El representante Jorge Cerchar parece no tomarse el tiempo de revisar las estadísticas que muestran el grado de pobreza en su departamento. Según el DANE, La Guajira registra una pobreza monetaria del 67% y una pobreza extrema del 33%, frente a promedios nacionales de 36,6% y 13,8%, respectivamente. Es decir, nuestro departamento prácticamente duplica los niveles de pobreza del país. A esto se suma la pobreza multidimensional, cercana al 46%, que refleja carencias estructurales en educación, salud, vivienda y servicios básicos. Estos números deberían ser la brújula de cualquier gestión política. Sin embargo, en su lugar se prefirió promover la declaratoria del chirinche como patrimonio, como si esa fuera la gran deuda pendiente con nuestro pueblo.

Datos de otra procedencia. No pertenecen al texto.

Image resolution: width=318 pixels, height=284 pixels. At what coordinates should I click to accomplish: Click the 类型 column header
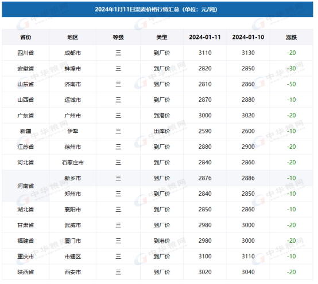coord(162,37)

Siendo representante de frontera, su responsabilidad debería estar orientada a que la Ley 2135 de 2021 (Ley de Fronteras) se convierta en una herramienta real y dinámica para mitigar la pobreza. En particular, los artículos 17, 18 y 19 contemplan la declaratoria de Zonas Especiales de Intervención Fronteriza, mecanismos diseñados para actuar de manera inmediata cuando se presenten crisis sociales, económicas o migratorias que alteren el desarrollo de los territorios fronterizos. Hoy, muchos de estos artículos siguen sin reglamentarse, y allí debería concentrarse la exigencia de nuestra representatividad política.

El impacto de la migración es un ejemplo claro de esa urgencia. La llegada masiva de población a municipios de frontera ha generado una sobreoferta de fuerza de trabajo, compitiendo con la comunidad de acogida en mercados laborales débiles y con escaso tejido productivo. Esto ha reducido los ingresos y aumentado los indicadores de pobreza monetaria. La ausencia de políticas públicas para atender esta situación no solo agrava la exclusión social, sino que también fomenta tensiones entre comunidades que deberían estar unidas en la búsqueda de soluciones. La Guajira entera, y no solo la franja fronteriza, carga con los costos sociales y económicos de esta realidad sin contar con un respaldo estatal a la altura del desafío.

En este contexto, cobra especial relevancia la economía popular. En un territorio donde el aparato productivo es insuficiente y no genera los empleos necesarios, miles de guajiros dependen de su propio conocimiento y creatividad para sobrevivir. Hablamos de vendedores informales, pequeños productores, mototaxistas, artesanos y mujeres que transforman alimentos en sus casas para llevar ingresos a sus familias. Esta economía popular, transmitida en gran medida por tradición oral y sin registros estadísticos formales, sostiene la vida cotidiana de miles de hogares, aunque permanece invisibilizada en la agenda pública.

El reto está en que nuestros representantes comprendan que el autoempleo no es una elección voluntaria sino una respuesta de subsistencia. Solo con políticas claras, con apoyo técnico y financiero, podrá convertirse en una alternativa digna y sostenible. Y allí la Ley de Fronteras ofrece un marco valioso, siempre que se reglamente y se utilice con visión de justicia social.

La reflexión es simple: la reconciliación entre nuestros líderes políticos y la realidad de su pueblo no puede seguir postergándose. Porque seguramente volverán a pedir el favor electoral, pero antes deberían abrazar banderas de funcionalidad social. El compromiso verdadero no es con discursos ni gestos simbólicos, sino con las familias que todos los días inventan su propio empleo para sobrevivir. La Guajira no necesita más declaraciones de patrimonio: necesita decisiones valientes que nos permitan dejar atrás la desigualdad que nos marca.